**Problem set:**
a) According to the article on toxic-chemical disclosure, how many companies faced proxy resolutions on the financial risks of toxic chemicals last year?
b) Rewrite the part of the toxic-chemical disclosure article that begins at "Russell J. Dinnage, Greenwire" and stops after "certain chemical products.", swapping "resolutions" for "proposals" throughout.
c) Carry the article on shareholder pressure over toxic chemicals forward from its final paragraph.

**Selected text:**
########

In another move on the environmental disclosure front, two groups have now issued a report calling for companies to disclose their "toxics policies." Reflecting the move from pushing environmental regulation and legislation in the face of an unfriendly Congress and White House, these two groups, Investor Environmental Health Network and The Rose Foundation for Communities and the Environment have issued a report entitled Fiduciary Guide to Toxic Chemical Risk.
This story from Greenwire discusses this report.
Russell J. Dinnage, Greenwire reporter
Chemical manufacturers' shareholder meetings are increasingly being turned into forums for social-activist investors to protest products they consider to be public-health threats, an environmental investment group says in a new report.
Seventeen companies faced proxy resolutions addressing the financial risks of toxic chemicals last year -- up from three in 2004 and 2005, the Investor Environmental Health Network says in the report released last week. All of those resolutions urged management to consider the financial risks associated with certain chemical products.
So far this year, more than 13 such proxy resolutions are in the works, the report says. They are expected to be submitted at the shareholder meetings of Apple Inc., CVS Corp., Dow Chemical Co. and DuPont Chemical, among others.
There are two reasons that stockholders have grown wary of chemical-company investments, the report says: Companies are facing more lawsuits seeking large damage awards, and mutual and pension funds are starting to see a link between their investments and public health threats.
Richard Liroff, a network director and co-author of the 52-page report, said manufacturers are wary of allowing litigation and regulation to act as their corporate consciences. "At some point, one wonders if these companies will begin to trade on litigation expenditures as a cost of doing business, just as tobacco companies have done," he said in an interview. "If that becomes the case, then they will surely begin to take big hits on their profits and sales of their products as a result."

########

**Stored data:**
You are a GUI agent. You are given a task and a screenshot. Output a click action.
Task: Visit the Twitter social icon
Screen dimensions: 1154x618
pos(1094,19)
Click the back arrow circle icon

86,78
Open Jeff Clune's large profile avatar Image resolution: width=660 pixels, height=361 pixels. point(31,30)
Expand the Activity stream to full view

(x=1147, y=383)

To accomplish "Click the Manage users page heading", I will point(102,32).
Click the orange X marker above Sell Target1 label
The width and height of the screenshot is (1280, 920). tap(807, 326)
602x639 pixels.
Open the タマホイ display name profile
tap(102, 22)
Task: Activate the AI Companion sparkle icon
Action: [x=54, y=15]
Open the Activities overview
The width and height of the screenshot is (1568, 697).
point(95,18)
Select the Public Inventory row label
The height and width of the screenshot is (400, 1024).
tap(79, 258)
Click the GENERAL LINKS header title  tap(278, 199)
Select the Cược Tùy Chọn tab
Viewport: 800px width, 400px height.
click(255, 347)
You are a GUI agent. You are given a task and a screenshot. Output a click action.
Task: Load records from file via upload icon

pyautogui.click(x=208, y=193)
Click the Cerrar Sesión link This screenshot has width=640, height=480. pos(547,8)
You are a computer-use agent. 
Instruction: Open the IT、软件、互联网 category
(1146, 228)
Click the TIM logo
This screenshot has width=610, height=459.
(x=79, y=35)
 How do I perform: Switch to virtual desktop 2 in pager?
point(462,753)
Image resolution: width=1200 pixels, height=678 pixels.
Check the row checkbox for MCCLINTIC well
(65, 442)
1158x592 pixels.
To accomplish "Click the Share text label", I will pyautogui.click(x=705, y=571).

########

**Answers for the exercise:**
a) Seventeen companies.

b)
Russell J. Dinnage, Greenwire reporter
Chemical manufacturers' shareholder meetings are increasingly being turned into forums for social-activist investors to protest products they consider to be public-health threats, an environmental investment group says in a new report.
Seventeen companies faced proxy proposals addressing the financial risks of toxic chemicals last year -- up from three in 2004 and 2005, the Investor Environmental Health Network says in the report released last week. All of those proposals urged management to consider the financial risks associated with certain chemical products.

c)
The Investor Environmental Health Network represents 20 investment organizations with $22 billion in assets under management. The network was involved in 24 responsible-use stockholder resolutions in recent years, and all but one succeeded in garnering the 6 percent of shareholder support that legally requires management to address the issues being raised, Liroff said.
"What we've seen with our resolutions in many cases was support for the concerns coming from previously unknown quarters once the proxies are proposed," Liroff said. "That's the big money that talks. Sizeable resolutions on corporate governance are getting sizeable votes."
The report cites a landmark jury verdict in a Rhode Island public-nuisance case against Sherwin-Williams Co. and other former lead-paint manufacturers as an example of how share prices can be driven down even if a companies have long phased out harmful ingredients. The final damages awarded to the state and lead-paint victims of lead paint could eventually top $1.37 billion.
Also, the report marks an upcoming $5 billion consumer class-action lawsuit against DuPont concerning the company's sale of Teflon products as another example of a potential stumbling block for shareholder interests.
"Investors or trustees should not hold an image of icebergs in mind when considering the financial risks of toxics," the report says. "After all, an iceberg may be identified on radar and avoided. The growing waves of scientific interest in toxic chemicals may perhaps be better likened to tsunamis poised to strike vulnerable companies and their shareholders."